# Too many Birthdays



## jhelm (Feb 9, 2008)

Ok call me a grump if you want but isn't there a better place to wish people happy birthday than here. I look for interesting posts and most of what I see are BD wishes to people I don't know.


----------



## Pudsey_Bear (Sep 25, 2008)

Are you going in through the old front page?

Just checked and yes you are, do keep up.

Change your bookmark to here

http://forums.motorhomefacts.com/portal.php?page=active_topics


----------



## daffodil (Aug 7, 2014)

I like the birthdays list,

As at our ages (average age) its nice to see people enjoying another year,:wink2: as you get older every one is a bonus and should be celebrated and we are a community after all?:grin2:


----------



## GEMMY (Jun 19, 2006)

jhelm said:


> Ok call me a grump if you want but isn't there a better place to wish people happy birthday than here. I look for interesting posts and most of what I see are BD wishes to people I don't know.


Stop going to the OLD site then, there are NO birthday wishes here 

tony


----------



## autostratus (May 9, 2005)

I don't see the point of birthdays on here either.
Perhaps if enough of us say so then the new owners may not set it up here.

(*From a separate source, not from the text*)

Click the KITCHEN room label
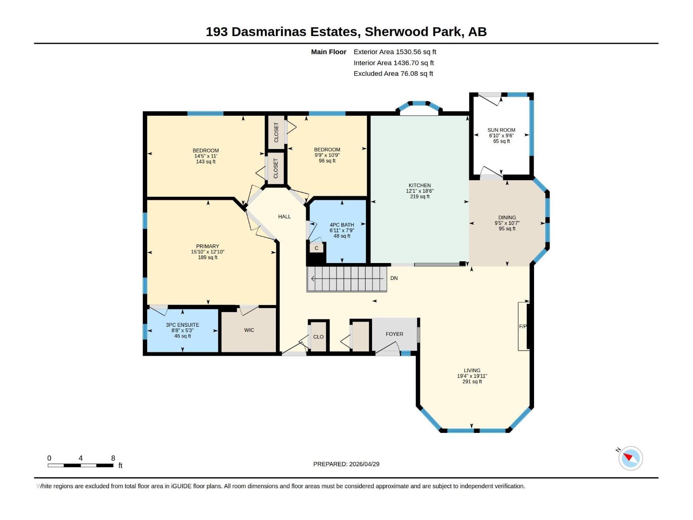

Maybe someone could set up a yes/no poll.


----------



## daffodil (Aug 7, 2014)

GEMMY said:


> Stop going to the OLD site then, there are NO birthday wishes here
> 
> tony


OH NO :surprise: are we all dead then, and nobody has told us:crying:

who was responsible I bet it was that pratt clarkson :grin2:


----------



## Pudsey_Bear (Sep 25, 2008)

autostratus said:


> I don't see the point of birthdays on here either.
> Perhaps if enough of us say so then the new owners may not set it up here.
> 
> Maybe someone could set up a yes/no poll.


Off you go then, put me down for get rid of them, I'm an adult, (mostly) I know when my birthday is, I get cards and people give me stuff I neither want or need, I don't need a website to tell me, especially on a page a I seldom visit.


----------



## rosalan (Aug 24, 2009)

As I no longer enjoy counting the sum total of my years, could you please publish on my birthday the average age of all members on that day, it will make me feel so much younger.:wink2:

Alan


----------



## aldra (Jul 2, 2009)

You are a miserable lot >

What's wrong with birthday greetings?

You don't have to wish anyone happy birthday if you don't want to
You don't even need to look at the thread

Live and let live :wink2::wink2:

Aldra


----------



## HurricaneSmith (Jul 13, 2007)

No thanks from me for birthday wishes.

It's bad enough being old, rusty and knackered. The last thing I want is to be reminded. :crying:


----------



## aldra (Jul 2, 2009)

Ahh John

Now this is the advantage of MHF

I never see you as old, decrepit or rusty:love7::love7::love7:

Aldra:smile2:


----------



## HurricaneSmith (Jul 13, 2007)

Naughty girl Sandra.............

We all know your affections lie with Barry........Jim...........Tugboat......... (maybe) ....

Albert sounds a rather special man. :smile2:


----------



## aldra (Jul 2, 2009)

True John 
Those three

It's the maybe's that are not listed>

:love3:

Of course Alberts special

50 yrs with me you are either special or stupid0

He is definately special

Sandra00


----------